• WORK TO BE COMPLETED:
Your reply should be made up of every line in the records below that holds the string "next".
───── DATA TO USE ─────
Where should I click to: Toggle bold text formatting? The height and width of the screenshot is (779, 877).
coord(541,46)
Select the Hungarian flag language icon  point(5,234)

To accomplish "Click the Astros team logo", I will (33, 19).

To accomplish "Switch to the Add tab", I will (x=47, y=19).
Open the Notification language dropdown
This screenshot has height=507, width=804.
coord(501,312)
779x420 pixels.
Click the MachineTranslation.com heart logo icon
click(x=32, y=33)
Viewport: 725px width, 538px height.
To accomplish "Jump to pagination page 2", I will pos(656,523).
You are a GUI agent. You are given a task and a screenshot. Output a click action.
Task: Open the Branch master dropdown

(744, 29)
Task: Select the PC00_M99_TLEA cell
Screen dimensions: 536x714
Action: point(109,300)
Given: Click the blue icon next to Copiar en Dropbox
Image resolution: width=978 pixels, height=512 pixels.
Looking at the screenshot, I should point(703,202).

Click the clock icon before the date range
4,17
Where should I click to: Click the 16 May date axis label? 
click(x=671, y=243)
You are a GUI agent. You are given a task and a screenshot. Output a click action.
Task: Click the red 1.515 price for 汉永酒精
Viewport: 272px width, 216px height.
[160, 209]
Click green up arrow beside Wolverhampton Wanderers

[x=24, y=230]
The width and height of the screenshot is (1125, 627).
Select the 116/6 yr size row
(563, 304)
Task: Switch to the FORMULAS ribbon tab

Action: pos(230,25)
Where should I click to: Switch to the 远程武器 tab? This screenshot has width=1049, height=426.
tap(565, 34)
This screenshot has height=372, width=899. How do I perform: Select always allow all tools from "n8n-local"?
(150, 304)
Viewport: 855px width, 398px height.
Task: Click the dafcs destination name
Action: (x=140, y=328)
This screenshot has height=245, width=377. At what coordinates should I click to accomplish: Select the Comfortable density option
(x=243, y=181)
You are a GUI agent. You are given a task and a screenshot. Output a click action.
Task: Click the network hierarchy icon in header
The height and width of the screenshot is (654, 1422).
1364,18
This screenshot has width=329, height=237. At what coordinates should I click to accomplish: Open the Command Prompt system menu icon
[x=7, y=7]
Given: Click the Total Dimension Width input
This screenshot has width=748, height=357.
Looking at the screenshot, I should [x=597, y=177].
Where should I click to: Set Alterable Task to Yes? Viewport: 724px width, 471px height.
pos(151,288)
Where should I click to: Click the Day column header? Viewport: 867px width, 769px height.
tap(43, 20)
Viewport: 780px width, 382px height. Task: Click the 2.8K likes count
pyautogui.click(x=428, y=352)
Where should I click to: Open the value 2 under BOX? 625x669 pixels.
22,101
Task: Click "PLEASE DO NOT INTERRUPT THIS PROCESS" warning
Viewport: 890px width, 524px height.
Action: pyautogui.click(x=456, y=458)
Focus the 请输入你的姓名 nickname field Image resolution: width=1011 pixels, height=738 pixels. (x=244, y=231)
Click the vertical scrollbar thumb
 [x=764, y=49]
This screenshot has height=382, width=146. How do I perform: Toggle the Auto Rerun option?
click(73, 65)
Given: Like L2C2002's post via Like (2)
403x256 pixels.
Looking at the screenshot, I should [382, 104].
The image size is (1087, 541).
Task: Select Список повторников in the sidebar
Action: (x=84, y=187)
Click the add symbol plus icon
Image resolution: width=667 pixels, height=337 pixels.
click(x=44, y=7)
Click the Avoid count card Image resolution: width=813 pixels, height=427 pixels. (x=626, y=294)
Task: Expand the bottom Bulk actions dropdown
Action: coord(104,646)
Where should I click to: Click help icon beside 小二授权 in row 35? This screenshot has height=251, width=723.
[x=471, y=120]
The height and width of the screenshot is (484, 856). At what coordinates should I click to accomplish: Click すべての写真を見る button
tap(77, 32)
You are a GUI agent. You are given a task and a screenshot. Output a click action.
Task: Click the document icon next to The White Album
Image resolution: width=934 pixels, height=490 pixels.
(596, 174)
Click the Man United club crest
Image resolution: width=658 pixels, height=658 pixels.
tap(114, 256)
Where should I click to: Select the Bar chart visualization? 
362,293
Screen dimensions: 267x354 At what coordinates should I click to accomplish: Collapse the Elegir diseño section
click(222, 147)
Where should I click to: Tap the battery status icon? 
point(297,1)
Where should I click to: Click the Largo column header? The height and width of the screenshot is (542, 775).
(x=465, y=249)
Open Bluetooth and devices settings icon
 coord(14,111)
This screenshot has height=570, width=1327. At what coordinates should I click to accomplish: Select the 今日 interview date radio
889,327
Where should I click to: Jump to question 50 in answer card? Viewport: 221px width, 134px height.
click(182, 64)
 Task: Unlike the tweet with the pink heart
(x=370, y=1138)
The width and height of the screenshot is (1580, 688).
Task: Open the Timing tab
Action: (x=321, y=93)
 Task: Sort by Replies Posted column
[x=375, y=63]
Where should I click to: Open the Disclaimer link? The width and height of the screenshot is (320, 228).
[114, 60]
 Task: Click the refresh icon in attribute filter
─────
• ANSWER SECTION:
Given: Click the blue icon next to Copiar en Dropbox
Task: Click the document icon next to The White Album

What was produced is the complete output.